Written task - Extract every line of the listing below and reproduce each one word for word, omitting the pictures from your answer.

══ Provided records

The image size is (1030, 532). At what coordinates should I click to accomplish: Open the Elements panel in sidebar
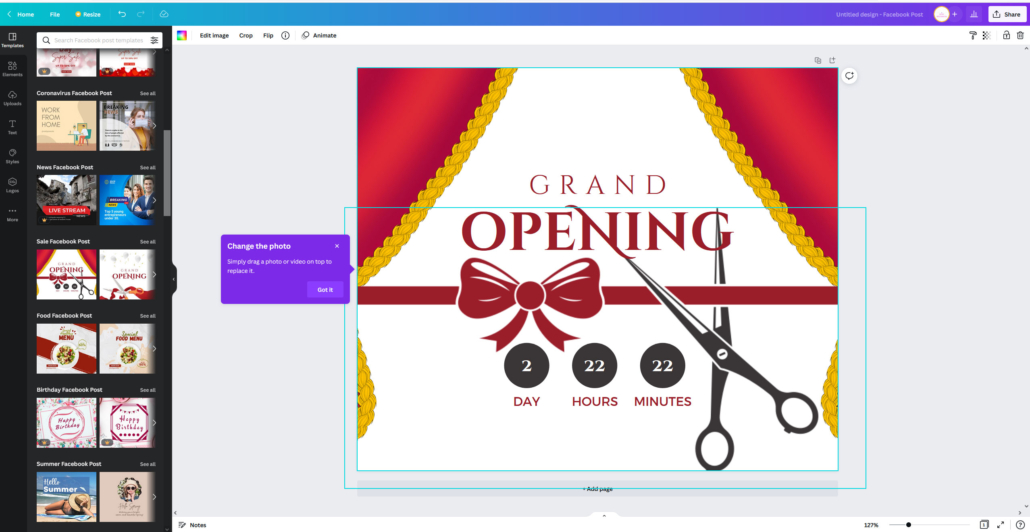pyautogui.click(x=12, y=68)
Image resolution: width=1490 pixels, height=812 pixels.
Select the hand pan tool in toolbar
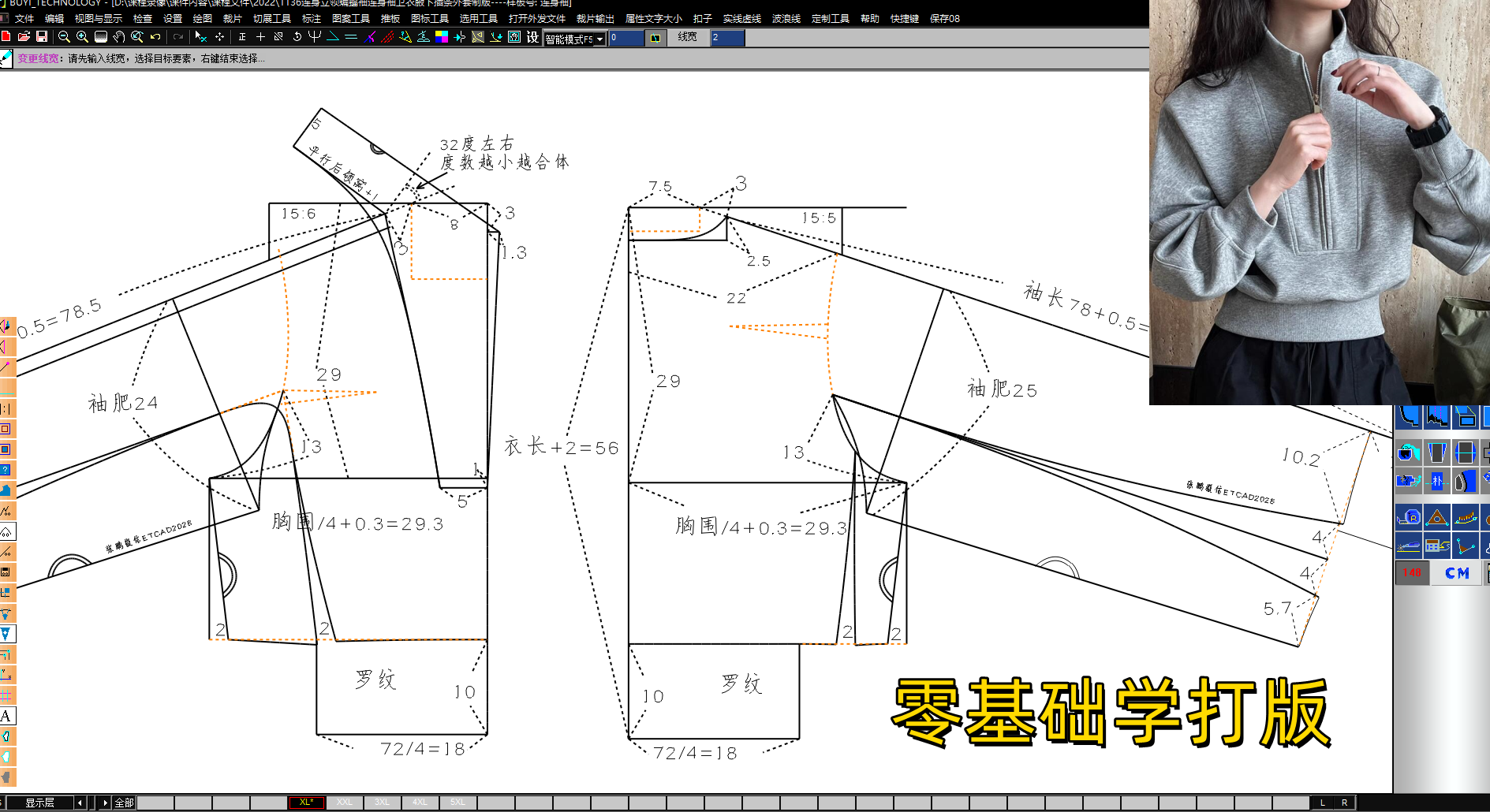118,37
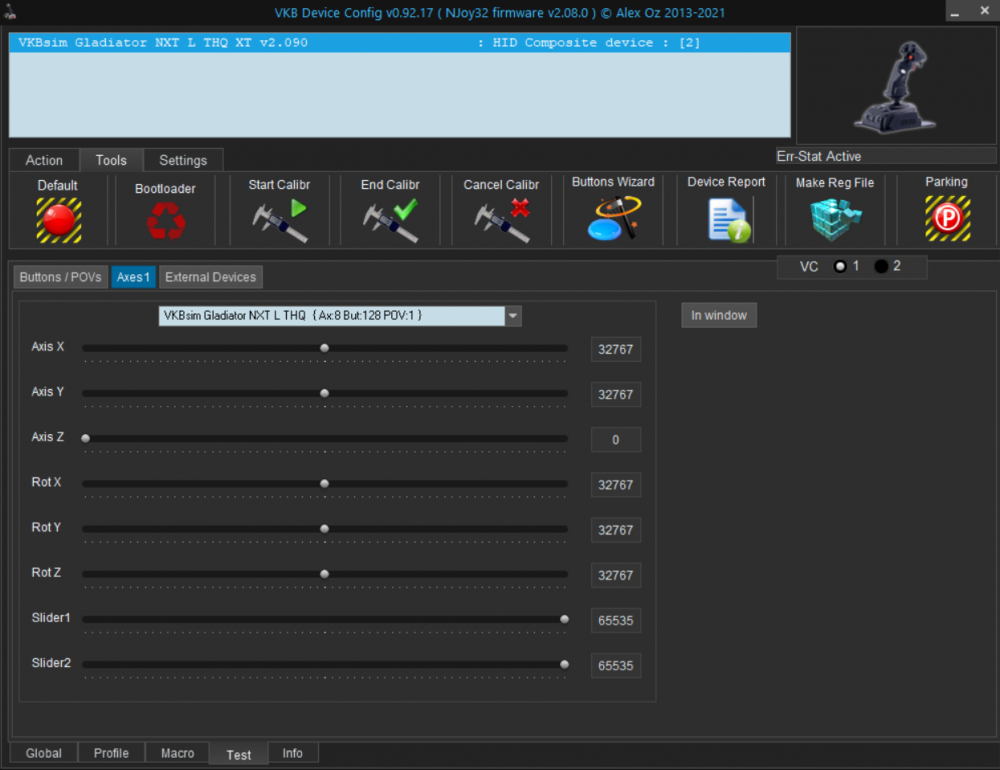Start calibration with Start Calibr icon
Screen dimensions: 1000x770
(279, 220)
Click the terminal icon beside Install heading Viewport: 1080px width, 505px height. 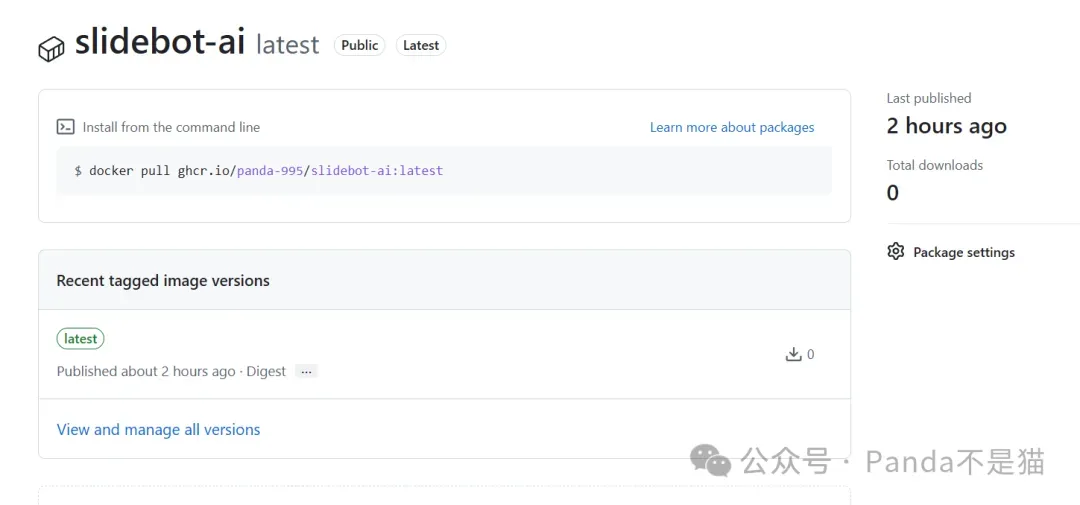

════

Output of the task -
The image size is (1030, 532). At what coordinates should I click to accomplish: Open the Elements panel in sidebar
pyautogui.click(x=12, y=68)
Image resolution: width=1490 pixels, height=812 pixels.
Select the hand pan tool in toolbar
118,37
Start calibration with Start Calibr icon
Screen dimensions: 1000x770
(279, 220)
Click the terminal icon beside Install heading Viewport: 1080px width, 505px height. 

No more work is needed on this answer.